La Naissance du Temps
Auteur Un-connu
Il fut un temps… où le temps n’existait pasIl n’y avait rien, pas même un seul moment, ni même un petit instant ne traînant dans ce vide.
Tout était noir et glacial, sans aucune dimension.
Quand, de cet espace,
parvint au loin une résonance de sons saccadés,
qui semblaient venir de toute part.
Comme un écho se propageant sur des parois invisibles…
Puis ce fut une gigantesque marée qui apparut d’une onde recouvrant
le silence de ce vide, se remplissant de… rires !
Ce mouvement d’une marée étonnante, s’amplifia et s’installa
dans la durée d’une consistance que l’on nomma PRÉSENT !
Se dessina alors dans le ciel de cet espace riant, des milliers, des millions
de sourires, joyeux, insouciant, prenant ce présent pour un véritable… cadeau !

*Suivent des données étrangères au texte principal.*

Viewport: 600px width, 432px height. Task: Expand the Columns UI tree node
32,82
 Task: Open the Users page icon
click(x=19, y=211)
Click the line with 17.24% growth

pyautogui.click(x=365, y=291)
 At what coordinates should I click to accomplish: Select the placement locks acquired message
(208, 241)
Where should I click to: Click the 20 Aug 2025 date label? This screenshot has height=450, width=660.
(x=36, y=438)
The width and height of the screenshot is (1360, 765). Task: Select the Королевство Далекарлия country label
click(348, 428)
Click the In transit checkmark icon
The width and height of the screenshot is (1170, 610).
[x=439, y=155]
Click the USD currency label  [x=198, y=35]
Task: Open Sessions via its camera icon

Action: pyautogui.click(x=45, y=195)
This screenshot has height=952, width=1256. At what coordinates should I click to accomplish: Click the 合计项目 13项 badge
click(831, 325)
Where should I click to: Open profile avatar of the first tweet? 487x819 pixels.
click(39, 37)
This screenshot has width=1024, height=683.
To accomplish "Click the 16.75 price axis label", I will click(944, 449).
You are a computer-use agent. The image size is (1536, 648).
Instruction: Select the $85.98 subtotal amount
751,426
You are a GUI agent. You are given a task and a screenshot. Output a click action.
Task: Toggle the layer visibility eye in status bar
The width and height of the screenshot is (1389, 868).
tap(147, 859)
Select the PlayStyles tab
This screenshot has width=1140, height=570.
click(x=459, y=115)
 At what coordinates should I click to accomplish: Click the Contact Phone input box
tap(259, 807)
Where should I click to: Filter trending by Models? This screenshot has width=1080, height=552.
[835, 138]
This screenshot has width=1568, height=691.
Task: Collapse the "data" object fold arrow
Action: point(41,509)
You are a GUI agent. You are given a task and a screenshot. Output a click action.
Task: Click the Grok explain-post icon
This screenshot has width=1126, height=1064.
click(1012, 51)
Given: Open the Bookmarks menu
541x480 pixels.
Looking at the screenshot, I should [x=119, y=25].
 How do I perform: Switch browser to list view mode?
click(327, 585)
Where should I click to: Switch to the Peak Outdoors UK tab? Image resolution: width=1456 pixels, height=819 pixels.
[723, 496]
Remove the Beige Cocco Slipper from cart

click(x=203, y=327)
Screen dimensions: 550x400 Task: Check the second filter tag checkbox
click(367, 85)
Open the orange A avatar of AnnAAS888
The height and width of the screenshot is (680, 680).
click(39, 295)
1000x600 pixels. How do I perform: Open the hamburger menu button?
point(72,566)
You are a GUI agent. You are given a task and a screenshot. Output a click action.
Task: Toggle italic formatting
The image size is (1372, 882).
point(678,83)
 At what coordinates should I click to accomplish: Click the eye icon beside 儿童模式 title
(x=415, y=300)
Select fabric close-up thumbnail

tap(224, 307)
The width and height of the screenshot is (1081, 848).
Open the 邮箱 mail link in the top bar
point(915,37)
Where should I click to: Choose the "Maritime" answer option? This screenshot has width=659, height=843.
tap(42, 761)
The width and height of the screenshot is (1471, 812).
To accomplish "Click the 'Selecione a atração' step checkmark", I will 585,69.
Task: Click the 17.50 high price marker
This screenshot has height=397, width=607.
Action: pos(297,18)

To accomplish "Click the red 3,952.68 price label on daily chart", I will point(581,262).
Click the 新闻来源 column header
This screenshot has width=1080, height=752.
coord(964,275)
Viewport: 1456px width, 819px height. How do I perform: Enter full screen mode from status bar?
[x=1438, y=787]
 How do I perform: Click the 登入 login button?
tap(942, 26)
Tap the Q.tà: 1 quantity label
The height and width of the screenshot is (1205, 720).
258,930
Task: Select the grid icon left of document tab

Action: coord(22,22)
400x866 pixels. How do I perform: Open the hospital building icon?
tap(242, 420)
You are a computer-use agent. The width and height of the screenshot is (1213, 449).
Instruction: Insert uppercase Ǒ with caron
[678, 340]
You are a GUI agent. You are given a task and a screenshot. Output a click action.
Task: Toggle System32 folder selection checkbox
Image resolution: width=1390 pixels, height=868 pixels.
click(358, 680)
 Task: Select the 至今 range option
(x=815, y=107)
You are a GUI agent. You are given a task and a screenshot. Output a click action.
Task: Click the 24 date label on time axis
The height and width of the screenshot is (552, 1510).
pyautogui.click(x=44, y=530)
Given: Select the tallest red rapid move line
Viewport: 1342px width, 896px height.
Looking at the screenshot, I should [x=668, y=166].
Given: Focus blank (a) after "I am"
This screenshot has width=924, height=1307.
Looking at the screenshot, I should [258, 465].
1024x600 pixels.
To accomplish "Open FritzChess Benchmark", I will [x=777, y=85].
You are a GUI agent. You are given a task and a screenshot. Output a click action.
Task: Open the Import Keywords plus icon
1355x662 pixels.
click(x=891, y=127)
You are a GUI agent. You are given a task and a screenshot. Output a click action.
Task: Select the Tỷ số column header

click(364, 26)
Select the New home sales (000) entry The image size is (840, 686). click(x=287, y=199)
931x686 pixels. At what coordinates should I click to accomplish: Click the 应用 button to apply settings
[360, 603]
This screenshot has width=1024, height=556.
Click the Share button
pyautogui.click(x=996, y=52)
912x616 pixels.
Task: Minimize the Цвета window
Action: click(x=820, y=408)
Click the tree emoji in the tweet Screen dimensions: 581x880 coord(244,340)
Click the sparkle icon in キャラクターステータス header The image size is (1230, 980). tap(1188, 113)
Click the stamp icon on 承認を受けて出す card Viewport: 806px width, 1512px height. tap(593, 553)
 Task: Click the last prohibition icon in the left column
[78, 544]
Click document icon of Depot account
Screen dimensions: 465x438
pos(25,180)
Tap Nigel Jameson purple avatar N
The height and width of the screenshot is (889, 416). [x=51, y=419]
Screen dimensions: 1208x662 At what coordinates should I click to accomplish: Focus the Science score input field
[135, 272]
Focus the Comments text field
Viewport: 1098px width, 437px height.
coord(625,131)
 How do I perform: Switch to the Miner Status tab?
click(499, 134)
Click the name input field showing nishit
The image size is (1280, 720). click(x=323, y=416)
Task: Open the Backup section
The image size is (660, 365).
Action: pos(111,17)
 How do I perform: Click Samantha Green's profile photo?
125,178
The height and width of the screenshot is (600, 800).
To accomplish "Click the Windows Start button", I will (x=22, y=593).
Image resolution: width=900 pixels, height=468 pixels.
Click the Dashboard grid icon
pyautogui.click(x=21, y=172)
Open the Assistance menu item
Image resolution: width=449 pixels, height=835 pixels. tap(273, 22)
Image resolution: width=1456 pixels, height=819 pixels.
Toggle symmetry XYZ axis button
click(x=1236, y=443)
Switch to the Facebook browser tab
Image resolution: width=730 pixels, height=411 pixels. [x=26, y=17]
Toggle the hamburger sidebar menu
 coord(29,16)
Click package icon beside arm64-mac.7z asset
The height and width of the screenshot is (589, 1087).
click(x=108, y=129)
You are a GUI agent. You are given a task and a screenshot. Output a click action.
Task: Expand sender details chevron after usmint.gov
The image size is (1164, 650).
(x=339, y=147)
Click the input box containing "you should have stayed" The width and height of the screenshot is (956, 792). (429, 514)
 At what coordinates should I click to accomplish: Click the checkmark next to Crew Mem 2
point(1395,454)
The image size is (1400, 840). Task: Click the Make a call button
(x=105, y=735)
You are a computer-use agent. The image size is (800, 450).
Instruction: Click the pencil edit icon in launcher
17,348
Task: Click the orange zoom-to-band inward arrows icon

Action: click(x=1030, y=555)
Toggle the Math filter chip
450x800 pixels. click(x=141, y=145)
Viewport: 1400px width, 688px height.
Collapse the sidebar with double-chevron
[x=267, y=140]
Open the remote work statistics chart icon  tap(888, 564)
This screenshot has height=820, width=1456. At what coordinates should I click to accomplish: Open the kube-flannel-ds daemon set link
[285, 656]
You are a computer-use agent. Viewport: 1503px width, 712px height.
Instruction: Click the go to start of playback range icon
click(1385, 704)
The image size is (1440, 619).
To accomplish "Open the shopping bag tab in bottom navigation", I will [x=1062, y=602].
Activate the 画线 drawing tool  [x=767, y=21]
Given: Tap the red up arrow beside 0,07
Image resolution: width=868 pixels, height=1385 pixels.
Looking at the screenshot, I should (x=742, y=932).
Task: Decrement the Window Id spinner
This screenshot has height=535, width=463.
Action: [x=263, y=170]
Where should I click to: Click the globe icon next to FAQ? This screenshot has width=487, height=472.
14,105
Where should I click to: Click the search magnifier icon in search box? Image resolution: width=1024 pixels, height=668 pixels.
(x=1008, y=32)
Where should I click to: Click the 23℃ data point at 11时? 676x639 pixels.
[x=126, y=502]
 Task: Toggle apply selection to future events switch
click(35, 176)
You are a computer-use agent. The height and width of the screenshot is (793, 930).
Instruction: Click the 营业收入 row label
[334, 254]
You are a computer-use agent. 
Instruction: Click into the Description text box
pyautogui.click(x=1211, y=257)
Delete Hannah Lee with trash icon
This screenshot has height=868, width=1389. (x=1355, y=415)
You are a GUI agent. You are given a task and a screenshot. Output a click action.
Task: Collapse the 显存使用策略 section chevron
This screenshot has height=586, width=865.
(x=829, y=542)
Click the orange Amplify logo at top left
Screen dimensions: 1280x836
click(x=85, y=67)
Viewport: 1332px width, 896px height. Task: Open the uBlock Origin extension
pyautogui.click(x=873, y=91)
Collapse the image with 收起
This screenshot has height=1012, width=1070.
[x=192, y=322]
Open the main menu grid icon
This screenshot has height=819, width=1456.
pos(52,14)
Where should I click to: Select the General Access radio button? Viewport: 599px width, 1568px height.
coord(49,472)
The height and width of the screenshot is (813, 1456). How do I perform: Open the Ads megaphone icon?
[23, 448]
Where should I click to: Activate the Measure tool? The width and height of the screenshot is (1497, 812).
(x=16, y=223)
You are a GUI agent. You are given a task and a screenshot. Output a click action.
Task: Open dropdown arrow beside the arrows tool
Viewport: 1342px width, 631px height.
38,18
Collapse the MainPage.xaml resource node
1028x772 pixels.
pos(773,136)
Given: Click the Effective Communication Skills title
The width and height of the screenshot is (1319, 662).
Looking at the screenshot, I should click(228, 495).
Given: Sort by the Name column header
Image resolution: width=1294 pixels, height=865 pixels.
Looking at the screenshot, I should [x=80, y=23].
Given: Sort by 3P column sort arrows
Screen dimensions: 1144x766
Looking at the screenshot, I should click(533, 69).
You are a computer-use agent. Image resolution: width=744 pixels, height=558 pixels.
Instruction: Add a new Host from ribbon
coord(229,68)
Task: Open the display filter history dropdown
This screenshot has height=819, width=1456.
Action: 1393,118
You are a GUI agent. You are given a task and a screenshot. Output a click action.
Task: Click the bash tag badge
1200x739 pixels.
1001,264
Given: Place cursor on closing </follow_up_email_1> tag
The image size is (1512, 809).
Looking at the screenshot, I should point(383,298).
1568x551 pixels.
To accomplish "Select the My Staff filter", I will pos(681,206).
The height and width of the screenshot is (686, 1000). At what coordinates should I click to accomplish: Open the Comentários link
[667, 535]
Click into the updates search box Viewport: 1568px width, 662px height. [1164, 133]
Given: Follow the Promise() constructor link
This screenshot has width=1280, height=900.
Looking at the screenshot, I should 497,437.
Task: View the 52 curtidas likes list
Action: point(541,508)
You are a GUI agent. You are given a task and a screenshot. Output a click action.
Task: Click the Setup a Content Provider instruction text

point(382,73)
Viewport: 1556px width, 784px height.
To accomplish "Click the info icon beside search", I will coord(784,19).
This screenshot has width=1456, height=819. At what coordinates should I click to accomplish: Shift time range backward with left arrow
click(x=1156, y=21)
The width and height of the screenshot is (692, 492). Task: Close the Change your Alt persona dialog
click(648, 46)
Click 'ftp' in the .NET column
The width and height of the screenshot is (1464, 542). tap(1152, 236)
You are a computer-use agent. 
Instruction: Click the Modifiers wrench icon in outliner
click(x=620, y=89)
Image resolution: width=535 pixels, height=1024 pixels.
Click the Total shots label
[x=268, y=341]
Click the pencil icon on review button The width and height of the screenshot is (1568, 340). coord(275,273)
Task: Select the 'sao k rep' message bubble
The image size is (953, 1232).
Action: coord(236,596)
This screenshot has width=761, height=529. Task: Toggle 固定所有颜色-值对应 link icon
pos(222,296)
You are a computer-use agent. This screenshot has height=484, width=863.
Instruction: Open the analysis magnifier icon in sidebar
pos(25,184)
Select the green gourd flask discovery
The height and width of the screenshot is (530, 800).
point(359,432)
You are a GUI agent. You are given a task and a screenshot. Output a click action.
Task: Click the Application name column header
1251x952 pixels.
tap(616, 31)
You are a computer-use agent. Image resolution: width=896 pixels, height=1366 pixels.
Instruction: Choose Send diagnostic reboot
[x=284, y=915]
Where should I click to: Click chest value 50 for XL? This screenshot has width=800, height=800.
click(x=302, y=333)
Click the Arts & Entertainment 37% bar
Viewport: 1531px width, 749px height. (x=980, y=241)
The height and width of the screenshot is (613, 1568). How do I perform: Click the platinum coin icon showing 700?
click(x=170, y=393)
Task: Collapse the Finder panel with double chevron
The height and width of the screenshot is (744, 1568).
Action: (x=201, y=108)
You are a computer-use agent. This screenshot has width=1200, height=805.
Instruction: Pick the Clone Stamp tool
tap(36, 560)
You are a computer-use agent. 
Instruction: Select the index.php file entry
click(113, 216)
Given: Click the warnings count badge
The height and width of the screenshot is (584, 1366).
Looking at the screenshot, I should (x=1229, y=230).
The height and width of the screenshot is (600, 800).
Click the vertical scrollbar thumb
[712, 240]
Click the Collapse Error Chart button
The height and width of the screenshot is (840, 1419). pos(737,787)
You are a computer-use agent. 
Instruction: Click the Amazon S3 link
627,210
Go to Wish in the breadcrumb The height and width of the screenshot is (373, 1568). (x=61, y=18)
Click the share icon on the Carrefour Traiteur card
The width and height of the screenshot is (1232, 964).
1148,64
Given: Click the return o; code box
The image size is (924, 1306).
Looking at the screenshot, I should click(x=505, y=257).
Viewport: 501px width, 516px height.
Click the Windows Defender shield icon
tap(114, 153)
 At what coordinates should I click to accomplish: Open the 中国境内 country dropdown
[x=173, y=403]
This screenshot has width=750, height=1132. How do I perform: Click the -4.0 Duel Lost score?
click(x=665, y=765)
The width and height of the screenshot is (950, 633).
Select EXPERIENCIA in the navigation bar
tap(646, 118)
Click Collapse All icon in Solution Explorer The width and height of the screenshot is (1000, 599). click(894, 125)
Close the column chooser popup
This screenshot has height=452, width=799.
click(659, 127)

Ainsi le monde n’était que rires et sourires au travers de cet instant perpétuellement renouvelé, d’un présent unique et heureux.
Tout aurait pu rester éternellement dans cette gaîté,
recouvrant le silence d’un noir qui était beau de cette présence… Mais
voilà !
Au fur et à mesure que ces rires éclataient comme des ballons d’air
pur, les sourires déchus de cet éphémère éclat,
se mirent à s’interroger de l’existence de ce rire… et
se demandèrent alors pourquoi ils riaient… ???
Car effectivement, de quoi ou de qui pouvait-on rire ainsi… ???
Les sourires déchus se prirent à douter en pensant qu’ils
riaient d’eux-mêmes !… Puisqu’il n’y avait
qu’eux, dans ce présent d’une dimension unique.
Alors, ceux que cette pensée avait subitement envahis, se mirent à réfléchir,
réfléchir, sur ce phénomène étrange et inquiétant…
Le monde se divisa en deux : ceux qui riaient et ceux qui doutaient. D’un côté des sourires éclatant… et de l’autre des sous-rires un peu forcés, d’un rire sans joie, plein d’interrogation et de suspicion sur ce qui venait de se passer !!!
Le PASSÉ apparut
alors, comme une dimension antérieure et même
inférieure au présent, triste de cette méfiance vis-à-vis
de son image dont il croyait que les rires du présent se moquaient !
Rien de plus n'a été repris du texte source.